Question

Show that the rotational kinetic energy of a ball rolling without slipping over a horizontal plane is 2/7th of its total kinetic energ

Answer 1

Rolling KE =  KEr = 1/2 I (V / R)^2   where (V / R) = angular velocity

KEr = 1/2 * (2/5 M R^2) * (V / R)^2 = 1/5 M V^2

Translational KE = KEt = 1/2 M V^2

Total KE = KEt + KEr = (1/2 + 1/5) * M V^2 = 7/10 M V^2

1/5 M V^2 / (7/10 M V^2) = (1/5 ) / (7/10) = 10 / 35 = 2 / 7

Answer 2

Explanation:

The Rotational Kinetic energy $(KE_{r} )$ of an object is the energy possessed by an object with respect to the angular velocity of the object. It is given,

$KE_{r} =\frac{1}{2}Iw^{2}$

Where, $I$ is the moment of inertia and ω is the angular velocity of the object.

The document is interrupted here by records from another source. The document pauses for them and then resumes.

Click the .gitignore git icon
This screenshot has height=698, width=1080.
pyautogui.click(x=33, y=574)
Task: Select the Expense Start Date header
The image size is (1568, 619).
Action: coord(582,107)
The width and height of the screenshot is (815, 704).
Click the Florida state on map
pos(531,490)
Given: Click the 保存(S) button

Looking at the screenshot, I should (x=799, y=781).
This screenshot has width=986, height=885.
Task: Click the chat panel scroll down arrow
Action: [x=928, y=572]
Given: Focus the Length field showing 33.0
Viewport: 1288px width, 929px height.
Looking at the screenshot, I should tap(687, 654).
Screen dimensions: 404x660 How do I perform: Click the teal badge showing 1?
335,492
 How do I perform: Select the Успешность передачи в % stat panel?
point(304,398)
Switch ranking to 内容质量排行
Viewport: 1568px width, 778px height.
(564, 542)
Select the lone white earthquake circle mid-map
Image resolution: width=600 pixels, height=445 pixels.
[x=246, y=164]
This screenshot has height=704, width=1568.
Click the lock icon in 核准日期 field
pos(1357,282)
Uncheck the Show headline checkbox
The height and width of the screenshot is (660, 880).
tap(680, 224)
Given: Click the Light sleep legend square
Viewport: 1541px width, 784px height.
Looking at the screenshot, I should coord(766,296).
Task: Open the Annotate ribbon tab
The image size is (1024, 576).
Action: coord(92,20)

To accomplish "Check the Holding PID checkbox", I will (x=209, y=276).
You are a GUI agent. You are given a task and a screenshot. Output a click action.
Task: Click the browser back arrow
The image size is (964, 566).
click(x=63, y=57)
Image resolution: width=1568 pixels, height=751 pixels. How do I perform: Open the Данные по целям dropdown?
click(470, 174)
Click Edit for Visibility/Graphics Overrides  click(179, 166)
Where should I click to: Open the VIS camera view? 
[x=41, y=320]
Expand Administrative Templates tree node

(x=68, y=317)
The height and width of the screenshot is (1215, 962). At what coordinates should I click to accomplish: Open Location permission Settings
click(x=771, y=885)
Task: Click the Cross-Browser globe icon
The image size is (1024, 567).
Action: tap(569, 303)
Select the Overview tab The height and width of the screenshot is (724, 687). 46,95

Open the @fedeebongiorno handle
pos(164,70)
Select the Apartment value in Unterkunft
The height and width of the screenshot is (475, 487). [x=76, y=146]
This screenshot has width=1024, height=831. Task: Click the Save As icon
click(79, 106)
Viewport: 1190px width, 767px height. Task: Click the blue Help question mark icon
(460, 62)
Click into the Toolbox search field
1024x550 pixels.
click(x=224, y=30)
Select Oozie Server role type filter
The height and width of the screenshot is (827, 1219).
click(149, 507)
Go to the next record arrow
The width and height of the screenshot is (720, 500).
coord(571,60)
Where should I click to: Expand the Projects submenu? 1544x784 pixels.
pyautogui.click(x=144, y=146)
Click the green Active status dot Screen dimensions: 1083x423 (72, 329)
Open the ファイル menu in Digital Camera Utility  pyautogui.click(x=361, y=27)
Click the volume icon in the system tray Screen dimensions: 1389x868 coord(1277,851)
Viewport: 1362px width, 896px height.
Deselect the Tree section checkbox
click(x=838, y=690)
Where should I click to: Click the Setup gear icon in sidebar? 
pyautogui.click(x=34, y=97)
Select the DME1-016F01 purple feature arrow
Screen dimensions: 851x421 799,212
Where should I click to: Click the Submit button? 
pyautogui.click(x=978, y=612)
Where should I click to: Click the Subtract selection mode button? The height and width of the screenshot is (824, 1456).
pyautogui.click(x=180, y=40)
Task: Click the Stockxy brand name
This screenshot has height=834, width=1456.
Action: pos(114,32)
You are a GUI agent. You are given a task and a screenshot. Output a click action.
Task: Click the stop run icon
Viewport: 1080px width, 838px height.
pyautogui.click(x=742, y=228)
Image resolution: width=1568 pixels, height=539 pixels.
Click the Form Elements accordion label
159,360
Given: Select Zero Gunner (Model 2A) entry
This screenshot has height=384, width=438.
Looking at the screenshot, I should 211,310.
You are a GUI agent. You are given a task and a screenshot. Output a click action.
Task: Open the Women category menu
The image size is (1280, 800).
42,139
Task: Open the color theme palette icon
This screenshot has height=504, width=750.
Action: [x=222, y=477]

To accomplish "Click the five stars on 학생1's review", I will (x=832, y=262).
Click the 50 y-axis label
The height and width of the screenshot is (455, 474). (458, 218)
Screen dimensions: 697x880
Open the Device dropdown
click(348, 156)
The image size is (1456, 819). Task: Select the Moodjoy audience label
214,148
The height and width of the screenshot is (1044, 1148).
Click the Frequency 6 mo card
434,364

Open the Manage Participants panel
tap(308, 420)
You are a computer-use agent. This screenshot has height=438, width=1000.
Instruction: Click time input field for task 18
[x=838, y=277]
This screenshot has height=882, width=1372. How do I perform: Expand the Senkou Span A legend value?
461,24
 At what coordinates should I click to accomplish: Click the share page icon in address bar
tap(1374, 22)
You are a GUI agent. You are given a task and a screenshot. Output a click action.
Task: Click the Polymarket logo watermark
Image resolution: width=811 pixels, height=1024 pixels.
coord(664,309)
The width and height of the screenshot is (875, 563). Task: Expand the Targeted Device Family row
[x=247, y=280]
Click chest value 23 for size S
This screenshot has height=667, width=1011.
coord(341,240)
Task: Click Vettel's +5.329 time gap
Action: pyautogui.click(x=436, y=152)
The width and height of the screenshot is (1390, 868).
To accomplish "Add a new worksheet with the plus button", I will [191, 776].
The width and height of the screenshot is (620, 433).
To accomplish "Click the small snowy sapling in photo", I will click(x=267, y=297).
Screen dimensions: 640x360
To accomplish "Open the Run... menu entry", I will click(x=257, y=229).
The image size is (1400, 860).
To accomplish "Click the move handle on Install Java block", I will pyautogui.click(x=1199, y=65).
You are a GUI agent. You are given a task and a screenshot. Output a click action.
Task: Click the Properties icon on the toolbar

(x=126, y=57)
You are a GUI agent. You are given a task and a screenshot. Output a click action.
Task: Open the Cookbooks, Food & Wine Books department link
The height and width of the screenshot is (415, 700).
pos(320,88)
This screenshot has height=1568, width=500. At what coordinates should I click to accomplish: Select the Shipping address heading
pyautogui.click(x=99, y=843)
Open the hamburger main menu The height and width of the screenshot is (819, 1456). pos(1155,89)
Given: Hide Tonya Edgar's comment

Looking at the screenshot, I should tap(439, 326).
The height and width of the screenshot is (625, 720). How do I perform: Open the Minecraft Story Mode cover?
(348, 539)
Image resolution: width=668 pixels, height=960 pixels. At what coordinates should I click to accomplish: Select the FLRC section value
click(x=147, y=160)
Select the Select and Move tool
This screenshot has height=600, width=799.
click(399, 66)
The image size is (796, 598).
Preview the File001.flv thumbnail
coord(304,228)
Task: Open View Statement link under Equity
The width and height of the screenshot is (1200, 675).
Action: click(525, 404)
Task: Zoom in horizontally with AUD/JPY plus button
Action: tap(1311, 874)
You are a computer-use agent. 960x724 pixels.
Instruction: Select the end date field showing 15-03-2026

The linear or Translational Kinetic Energy $(KE_{t})$ of the object is the energy possessed by the object by virtue of its velocity.

$KE_{t}=\frac{1}{2}mv^{2}$

The total kinetic energy for a body rolling without slipping is the sum of Rotational as well as Translational Kinetic energy.

$KE=KE_{r} +KE_{t}$

$KE=\frac{1}{2} Iw^{2} +\frac{1}{2}mv^{2}$

Now,

According to the question, we have the object as ball,sphere, and, we know the moment of Inertia of a sphere of mass $m$ and radius $r$ is given as

$I=\frac{2}{5}mR^{2}$

and from the relation $v=R$ω, we get

ω $=\frac{v}{R}$

Hence, we get the Rotational Kinetic energy of the ball as

$KE_{r} =\frac{1}{2}(\frac{2}{5}mR^{2} )(\frac{v}{R} )^{2}$

$KE_{r}=\frac{1}{2} (\frac{2}{5}mv^{2} )$          $(i)$ $or$

$KE_{r}=\frac{1}{5}mv^{2}$              $(ii)$

Therefore,

The Total Kinetic Energy of the ball from the equation above will be

$KE=\frac{1}{2}(mv^{2} +\frac{2}{5} mv^{2} )$

$KE=\frac{1}{2}mv^{2} (1+\frac{2}{5} )$

$KE=\frac{1}{2}mv^{2} \frac{7}{5}$

$KE=\frac{7}{10}mv^{2}$

If we multiply both sides by $\frac{2}{7}$, we get

$\frac{2}{7}KE=\frac{2}{7}(\frac{7}{10}mv^{2} )$

$\frac{2}{7}KE=\frac{1}{5}mv^{2}$

We know,   from $(ii)$,  $\frac{1}{5}mv^{2}=KE_{r}$

$KE_{r}=\frac{2}{7}KE$

Hence proved.